Brief — Would you reproduce exactly the lines below from the one holding "This screenshot has height=452, width=1164." through the one holding "Task: Switch to the Tvisha workspace tab", inclusive, and no others?
[[ Records provided open ]]
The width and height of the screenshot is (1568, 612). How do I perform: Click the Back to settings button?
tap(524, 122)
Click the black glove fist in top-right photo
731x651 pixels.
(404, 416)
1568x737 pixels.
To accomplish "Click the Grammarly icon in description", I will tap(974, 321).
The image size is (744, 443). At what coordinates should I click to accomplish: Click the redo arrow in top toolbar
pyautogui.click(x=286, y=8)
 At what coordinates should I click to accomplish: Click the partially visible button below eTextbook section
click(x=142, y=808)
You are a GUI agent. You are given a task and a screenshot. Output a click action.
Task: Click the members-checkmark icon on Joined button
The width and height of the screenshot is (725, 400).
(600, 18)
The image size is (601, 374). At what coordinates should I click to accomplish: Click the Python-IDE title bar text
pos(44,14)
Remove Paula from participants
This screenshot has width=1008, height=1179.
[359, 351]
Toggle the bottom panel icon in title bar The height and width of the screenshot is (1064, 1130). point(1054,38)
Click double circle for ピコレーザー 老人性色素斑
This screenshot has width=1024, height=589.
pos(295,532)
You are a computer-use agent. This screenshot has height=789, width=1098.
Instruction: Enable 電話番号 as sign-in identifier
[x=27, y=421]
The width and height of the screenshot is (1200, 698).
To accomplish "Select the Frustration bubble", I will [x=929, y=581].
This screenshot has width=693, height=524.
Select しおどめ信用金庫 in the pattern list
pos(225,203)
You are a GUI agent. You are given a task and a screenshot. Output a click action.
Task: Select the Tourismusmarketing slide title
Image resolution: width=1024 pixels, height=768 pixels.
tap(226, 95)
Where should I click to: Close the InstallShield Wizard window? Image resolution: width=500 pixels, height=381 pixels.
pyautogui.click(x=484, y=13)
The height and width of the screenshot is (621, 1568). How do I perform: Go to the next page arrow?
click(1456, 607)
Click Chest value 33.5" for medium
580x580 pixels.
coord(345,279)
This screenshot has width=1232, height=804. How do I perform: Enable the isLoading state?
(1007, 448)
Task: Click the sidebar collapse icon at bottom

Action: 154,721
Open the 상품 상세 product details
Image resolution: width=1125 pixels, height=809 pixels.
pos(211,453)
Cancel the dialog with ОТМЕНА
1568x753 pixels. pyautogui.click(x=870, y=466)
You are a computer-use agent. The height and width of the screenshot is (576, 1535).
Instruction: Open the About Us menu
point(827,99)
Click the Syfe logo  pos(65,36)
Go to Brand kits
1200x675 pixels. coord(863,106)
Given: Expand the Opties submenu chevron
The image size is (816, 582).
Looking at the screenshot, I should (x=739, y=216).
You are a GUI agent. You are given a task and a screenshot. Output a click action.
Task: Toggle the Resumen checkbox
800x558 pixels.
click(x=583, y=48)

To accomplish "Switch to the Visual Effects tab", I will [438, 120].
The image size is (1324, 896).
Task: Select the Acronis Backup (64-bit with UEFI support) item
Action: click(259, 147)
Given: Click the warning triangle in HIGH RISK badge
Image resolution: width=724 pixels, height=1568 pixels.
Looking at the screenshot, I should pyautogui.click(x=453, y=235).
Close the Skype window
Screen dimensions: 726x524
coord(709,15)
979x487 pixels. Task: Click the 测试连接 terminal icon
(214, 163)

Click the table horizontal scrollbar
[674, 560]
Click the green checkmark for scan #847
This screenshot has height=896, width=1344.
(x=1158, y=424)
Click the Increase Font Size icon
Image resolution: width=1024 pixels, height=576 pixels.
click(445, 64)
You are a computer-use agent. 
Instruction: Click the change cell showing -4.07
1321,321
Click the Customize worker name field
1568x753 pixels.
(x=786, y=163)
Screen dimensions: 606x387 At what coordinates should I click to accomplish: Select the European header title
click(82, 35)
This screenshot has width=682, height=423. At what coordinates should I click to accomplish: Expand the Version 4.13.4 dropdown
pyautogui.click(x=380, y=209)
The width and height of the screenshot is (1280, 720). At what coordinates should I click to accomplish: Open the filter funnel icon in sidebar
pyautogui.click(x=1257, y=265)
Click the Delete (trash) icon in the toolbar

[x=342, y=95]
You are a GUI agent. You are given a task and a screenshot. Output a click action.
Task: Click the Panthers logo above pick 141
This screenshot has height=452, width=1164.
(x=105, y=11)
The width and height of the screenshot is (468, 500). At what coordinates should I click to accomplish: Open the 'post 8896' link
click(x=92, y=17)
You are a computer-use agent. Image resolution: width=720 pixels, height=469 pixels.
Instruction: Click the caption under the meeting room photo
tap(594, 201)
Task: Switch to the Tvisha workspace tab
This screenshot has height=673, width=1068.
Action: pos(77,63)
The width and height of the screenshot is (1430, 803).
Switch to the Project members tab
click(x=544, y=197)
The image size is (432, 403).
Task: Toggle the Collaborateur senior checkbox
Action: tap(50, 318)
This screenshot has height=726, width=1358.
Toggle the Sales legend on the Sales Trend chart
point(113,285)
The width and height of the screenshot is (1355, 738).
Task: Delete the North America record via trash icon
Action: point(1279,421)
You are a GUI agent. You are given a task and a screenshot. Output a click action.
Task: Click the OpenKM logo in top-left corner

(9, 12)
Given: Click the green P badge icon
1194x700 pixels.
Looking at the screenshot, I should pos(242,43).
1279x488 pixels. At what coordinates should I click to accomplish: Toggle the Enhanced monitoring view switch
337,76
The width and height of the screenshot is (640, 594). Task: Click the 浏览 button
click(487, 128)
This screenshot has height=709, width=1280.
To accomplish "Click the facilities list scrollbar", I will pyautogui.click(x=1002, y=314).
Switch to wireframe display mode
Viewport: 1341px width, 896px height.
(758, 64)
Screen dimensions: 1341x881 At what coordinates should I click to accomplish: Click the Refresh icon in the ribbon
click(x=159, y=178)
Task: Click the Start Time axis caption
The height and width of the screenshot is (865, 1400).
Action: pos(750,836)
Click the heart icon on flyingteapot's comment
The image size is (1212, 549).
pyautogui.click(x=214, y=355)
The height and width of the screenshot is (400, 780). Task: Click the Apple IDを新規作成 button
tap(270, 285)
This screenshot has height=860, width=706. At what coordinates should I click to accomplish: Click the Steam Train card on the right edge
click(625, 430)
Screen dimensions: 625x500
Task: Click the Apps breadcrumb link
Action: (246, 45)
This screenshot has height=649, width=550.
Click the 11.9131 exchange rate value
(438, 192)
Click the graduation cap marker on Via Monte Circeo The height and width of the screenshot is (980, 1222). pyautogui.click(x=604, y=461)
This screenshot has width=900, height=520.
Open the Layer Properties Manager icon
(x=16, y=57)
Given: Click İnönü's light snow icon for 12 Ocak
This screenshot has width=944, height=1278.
[[ Records provided closed ]]
Solution to the exercise —
This screenshot has height=452, width=1164.
(x=105, y=11)
The width and height of the screenshot is (468, 500). At what coordinates should I click to accomplish: Open the 'post 8896' link
click(x=92, y=17)
You are a computer-use agent. Image resolution: width=720 pixels, height=469 pixels.
Instruction: Click the caption under the meeting room photo
tap(594, 201)
Task: Switch to the Tvisha workspace tab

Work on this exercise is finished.